While pondering what I would write for April Fools’ Day, there came an email from a friend/colleague. The missive was simple: a quote from the writer-philosopher-mythologist, Joseph Campbell:
“We are in a free fall into the future. We don’t know where we’re going. Things are changing so fast. And always when you’re going through a long tunnel, anxiety comes along. But all you have to do to transform your hell into a paradise is to turn your fall into a voluntary act. It’s all a very interesting shift of perspective … joyfully participate in the sorrows of the world and everything changes.”
Who does not feel like they are in freefall into the future? This is no April Fool. Things are changing rapidly. We are besieged by political polarities, crumbling religious institutions, horrific natural disasters, nuclear crises, oil catastrophes, uprisings and revolutions against authoritarian regimes. The Chinese character for crisis is composed of two symbols, one meaning “danger” and the other “opportunity” (although linguists, as reported in Wikipedia tend to debunk this). But perhaps Joseph Campbell’s invitation to consider our freefall as a voluntary act is also saying “transform crisis into opportunity.”

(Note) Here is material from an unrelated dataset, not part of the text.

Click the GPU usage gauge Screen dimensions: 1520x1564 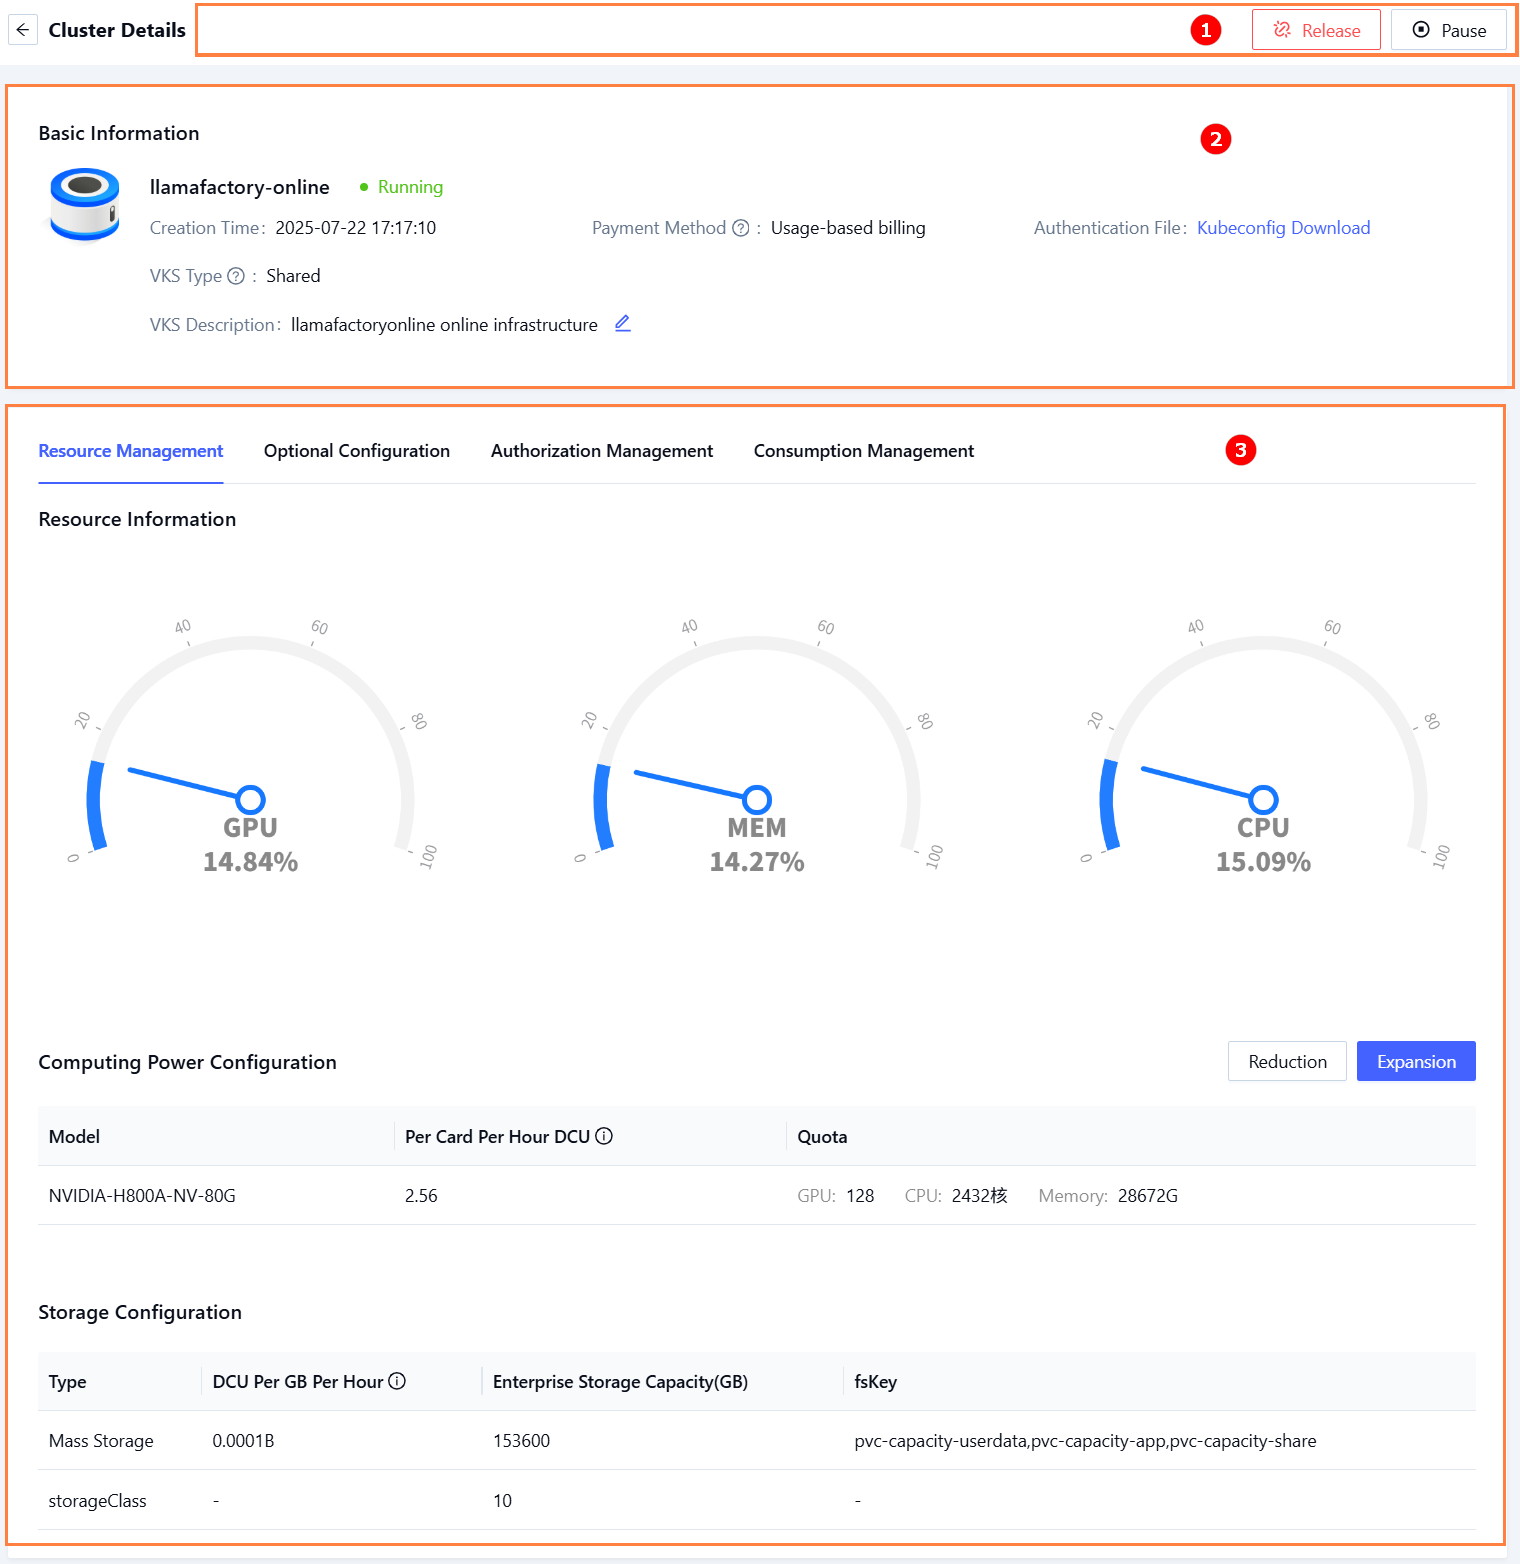(250, 760)
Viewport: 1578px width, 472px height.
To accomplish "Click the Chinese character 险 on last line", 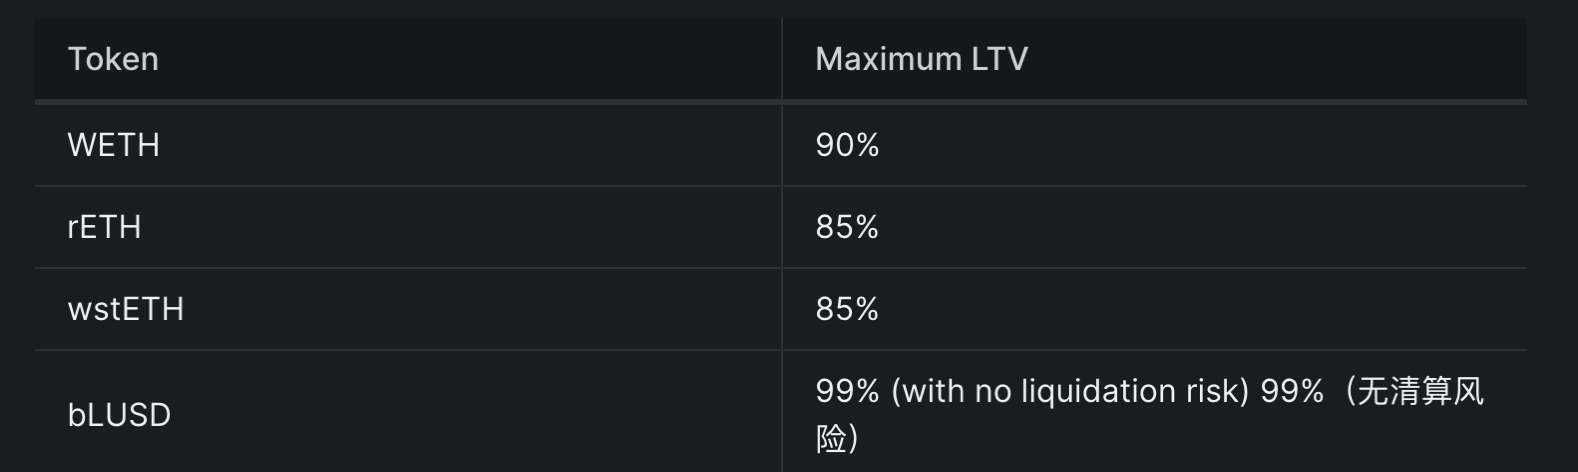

There are cries among us to change back. Change back is an expected, if not healthy, response to system shifts. Even when an individual starts to make changes for the good (eating healthier, starting exercise, for example), old unhealthy patterns persist. It takes motivation to overcome the old ways. Change in couples and families doesn’t come easy either. When an individual chooses to become differentiated from unhealthy behaviors in a couple or family, the system pushes back, desiring a return to the status quo.
Likewise, societal systems push for change back. But change back to what I wonder. To the “halcyon” days of yore where the evil of slavery was denied or where Galileo was condemned for pointing out that the sun doesn’t revolve around us? Then, the monk Copernicus clarified our revolution: indeed we are not the egocentric center of the solar system. Perhaps we are due for another moment of truth, that, as the Sage Jesus said, “the Meek shall inherit the earth.” Maybe the bottom line is not the bottom line we think it is—the bottom line is not power, control, possessions, domination of the earth or all its resources. Maybe the bottom line is to “joyfully participate in the sorrows of the world.”
And, I would add, we participate in the sorrows when we, in humility, understand we are all in the same boat. A boat where we all experience storms of sorrow and can also experience aliveness and joy. It is the boat of humanity that has the same destination for all. None of us will get out of life alive, but meanwhile we can live life, as Zorba the Greek would say, as the Full Catastrophe!